Problem statement:
Reproduce every one of the following items verbatim, line for line.

Records for this exercise:
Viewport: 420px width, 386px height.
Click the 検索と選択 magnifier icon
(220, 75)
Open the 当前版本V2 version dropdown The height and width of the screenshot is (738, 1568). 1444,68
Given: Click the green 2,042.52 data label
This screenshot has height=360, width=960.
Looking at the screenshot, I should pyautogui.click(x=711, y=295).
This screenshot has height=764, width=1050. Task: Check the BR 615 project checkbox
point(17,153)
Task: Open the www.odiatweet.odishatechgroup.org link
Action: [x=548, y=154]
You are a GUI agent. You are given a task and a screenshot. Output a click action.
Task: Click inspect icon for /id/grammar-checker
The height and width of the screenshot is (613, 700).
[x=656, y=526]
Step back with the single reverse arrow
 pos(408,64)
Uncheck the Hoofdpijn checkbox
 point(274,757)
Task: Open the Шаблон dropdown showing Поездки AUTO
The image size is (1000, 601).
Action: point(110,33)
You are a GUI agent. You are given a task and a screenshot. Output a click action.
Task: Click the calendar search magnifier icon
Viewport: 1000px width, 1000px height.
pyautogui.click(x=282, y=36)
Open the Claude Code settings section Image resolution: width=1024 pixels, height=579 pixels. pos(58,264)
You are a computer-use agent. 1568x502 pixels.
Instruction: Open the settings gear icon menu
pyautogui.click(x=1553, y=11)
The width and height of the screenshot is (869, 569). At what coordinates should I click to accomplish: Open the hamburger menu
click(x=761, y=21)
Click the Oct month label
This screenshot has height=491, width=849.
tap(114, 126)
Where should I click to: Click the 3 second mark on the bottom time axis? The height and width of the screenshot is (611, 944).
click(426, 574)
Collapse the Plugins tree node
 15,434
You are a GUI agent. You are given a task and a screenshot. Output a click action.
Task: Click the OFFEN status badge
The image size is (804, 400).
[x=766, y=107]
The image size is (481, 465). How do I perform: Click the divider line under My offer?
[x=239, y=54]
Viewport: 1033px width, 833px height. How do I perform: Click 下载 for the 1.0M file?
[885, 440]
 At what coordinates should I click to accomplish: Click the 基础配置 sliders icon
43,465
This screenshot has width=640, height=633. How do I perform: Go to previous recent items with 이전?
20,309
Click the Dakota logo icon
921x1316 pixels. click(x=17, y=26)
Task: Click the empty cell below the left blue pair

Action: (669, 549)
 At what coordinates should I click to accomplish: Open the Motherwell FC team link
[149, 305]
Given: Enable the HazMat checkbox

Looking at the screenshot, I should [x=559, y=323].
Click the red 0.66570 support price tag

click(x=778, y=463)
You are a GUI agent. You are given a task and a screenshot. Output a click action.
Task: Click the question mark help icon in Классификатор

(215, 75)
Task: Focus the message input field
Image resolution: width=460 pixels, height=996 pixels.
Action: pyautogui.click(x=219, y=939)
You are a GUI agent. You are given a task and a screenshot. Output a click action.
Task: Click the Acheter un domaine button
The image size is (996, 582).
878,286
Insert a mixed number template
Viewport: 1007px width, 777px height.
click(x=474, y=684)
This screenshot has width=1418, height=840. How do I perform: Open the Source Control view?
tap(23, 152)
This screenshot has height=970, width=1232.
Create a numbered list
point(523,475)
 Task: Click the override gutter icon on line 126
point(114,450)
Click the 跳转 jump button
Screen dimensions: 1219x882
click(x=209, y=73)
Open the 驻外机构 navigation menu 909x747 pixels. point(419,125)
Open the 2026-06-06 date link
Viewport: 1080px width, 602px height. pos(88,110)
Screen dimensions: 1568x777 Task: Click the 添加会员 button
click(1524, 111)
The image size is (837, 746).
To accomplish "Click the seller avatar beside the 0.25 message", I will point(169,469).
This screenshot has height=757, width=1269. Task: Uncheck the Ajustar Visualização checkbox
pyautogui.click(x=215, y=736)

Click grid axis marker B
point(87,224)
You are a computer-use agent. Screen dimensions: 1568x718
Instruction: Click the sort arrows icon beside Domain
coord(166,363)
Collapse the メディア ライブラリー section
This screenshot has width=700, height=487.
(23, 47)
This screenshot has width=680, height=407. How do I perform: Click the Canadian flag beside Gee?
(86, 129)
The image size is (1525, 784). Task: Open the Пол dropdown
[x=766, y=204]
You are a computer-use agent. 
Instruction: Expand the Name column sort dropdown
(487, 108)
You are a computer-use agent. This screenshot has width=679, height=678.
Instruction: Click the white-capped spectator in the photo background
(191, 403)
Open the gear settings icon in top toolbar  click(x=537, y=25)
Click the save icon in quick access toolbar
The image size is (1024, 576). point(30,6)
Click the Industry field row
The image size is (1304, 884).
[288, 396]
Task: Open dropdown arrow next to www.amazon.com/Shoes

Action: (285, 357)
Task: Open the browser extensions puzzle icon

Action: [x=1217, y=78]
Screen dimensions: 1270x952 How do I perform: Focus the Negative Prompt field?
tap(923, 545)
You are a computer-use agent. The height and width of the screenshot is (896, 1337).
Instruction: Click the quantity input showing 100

Answer to this exercise:
Viewport: 420px width, 386px height.
Click the 検索と選択 magnifier icon
(220, 75)
Open the 当前版本V2 version dropdown The height and width of the screenshot is (738, 1568). 1444,68
Given: Click the green 2,042.52 data label
This screenshot has height=360, width=960.
Looking at the screenshot, I should pyautogui.click(x=711, y=295).
This screenshot has height=764, width=1050. Task: Check the BR 615 project checkbox
point(17,153)
Task: Open the www.odiatweet.odishatechgroup.org link
Action: [x=548, y=154]
You are a GUI agent. You are given a task and a screenshot. Output a click action.
Task: Click inspect icon for /id/grammar-checker
The height and width of the screenshot is (613, 700).
[x=656, y=526]
Step back with the single reverse arrow
 pos(408,64)
Uncheck the Hoofdpijn checkbox
 point(274,757)
Task: Open the Шаблон dropdown showing Поездки AUTO
The image size is (1000, 601).
Action: point(110,33)
You are a GUI agent. You are given a task and a screenshot. Output a click action.
Task: Click the calendar search magnifier icon
Viewport: 1000px width, 1000px height.
pyautogui.click(x=282, y=36)
Open the Claude Code settings section Image resolution: width=1024 pixels, height=579 pixels. pos(58,264)
You are a computer-use agent. 1568x502 pixels.
Instruction: Open the settings gear icon menu
pyautogui.click(x=1553, y=11)
The width and height of the screenshot is (869, 569). At what coordinates should I click to accomplish: Open the hamburger menu
click(x=761, y=21)
Click the Oct month label
This screenshot has height=491, width=849.
tap(114, 126)
Where should I click to: Click the 3 second mark on the bottom time axis? The height and width of the screenshot is (611, 944).
click(426, 574)
Collapse the Plugins tree node
 15,434
You are a GUI agent. You are given a task and a screenshot. Output a click action.
Task: Click the OFFEN status badge
The image size is (804, 400).
[x=766, y=107]
The image size is (481, 465). How do I perform: Click the divider line under My offer?
[x=239, y=54]
Viewport: 1033px width, 833px height. How do I perform: Click 下载 for the 1.0M file?
[885, 440]
 At what coordinates should I click to accomplish: Click the 基础配置 sliders icon
43,465
This screenshot has width=640, height=633. How do I perform: Go to previous recent items with 이전?
20,309
Click the Dakota logo icon
921x1316 pixels. click(x=17, y=26)
Task: Click the empty cell below the left blue pair

Action: (669, 549)
 At what coordinates should I click to accomplish: Open the Motherwell FC team link
[149, 305]
Given: Enable the HazMat checkbox

Looking at the screenshot, I should [x=559, y=323].
Click the red 0.66570 support price tag

click(x=778, y=463)
You are a GUI agent. You are given a task and a screenshot. Output a click action.
Task: Click the question mark help icon in Классификатор

(215, 75)
Task: Focus the message input field
Image resolution: width=460 pixels, height=996 pixels.
Action: pyautogui.click(x=219, y=939)
You are a GUI agent. You are given a task and a screenshot. Output a click action.
Task: Click the Acheter un domaine button
The image size is (996, 582).
878,286
Insert a mixed number template
Viewport: 1007px width, 777px height.
click(x=474, y=684)
This screenshot has width=1418, height=840. How do I perform: Open the Source Control view?
tap(23, 152)
This screenshot has height=970, width=1232.
Create a numbered list
point(523,475)
 Task: Click the override gutter icon on line 126
point(114,450)
Click the 跳转 jump button
Screen dimensions: 1219x882
click(x=209, y=73)
Open the 驻外机构 navigation menu 909x747 pixels. point(419,125)
Open the 2026-06-06 date link
Viewport: 1080px width, 602px height. pos(88,110)
Screen dimensions: 1568x777 Task: Click the 添加会员 button
click(1524, 111)
The image size is (837, 746).
To accomplish "Click the seller avatar beside the 0.25 message", I will point(169,469).
This screenshot has height=757, width=1269. Task: Uncheck the Ajustar Visualização checkbox
pyautogui.click(x=215, y=736)

Click grid axis marker B
point(87,224)
You are a computer-use agent. Screen dimensions: 1568x718
Instruction: Click the sort arrows icon beside Domain
coord(166,363)
Collapse the メディア ライブラリー section
This screenshot has width=700, height=487.
(23, 47)
This screenshot has width=680, height=407. How do I perform: Click the Canadian flag beside Gee?
(86, 129)
The image size is (1525, 784). Task: Open the Пол dropdown
[x=766, y=204]
You are a computer-use agent. 
Instruction: Expand the Name column sort dropdown
(487, 108)
You are a computer-use agent. This screenshot has width=679, height=678.
Instruction: Click the white-capped spectator in the photo background
(191, 403)
Open the gear settings icon in top toolbar  click(x=537, y=25)
Click the save icon in quick access toolbar
The image size is (1024, 576). point(30,6)
Click the Industry field row
The image size is (1304, 884).
[288, 396]
Task: Open dropdown arrow next to www.amazon.com/Shoes

Action: (285, 357)
Task: Open the browser extensions puzzle icon

Action: [x=1217, y=78]
Screen dimensions: 1270x952 How do I perform: Focus the Negative Prompt field?
tap(923, 545)
You are a computer-use agent. The height and width of the screenshot is (896, 1337).
Instruction: Click the quantity input showing 100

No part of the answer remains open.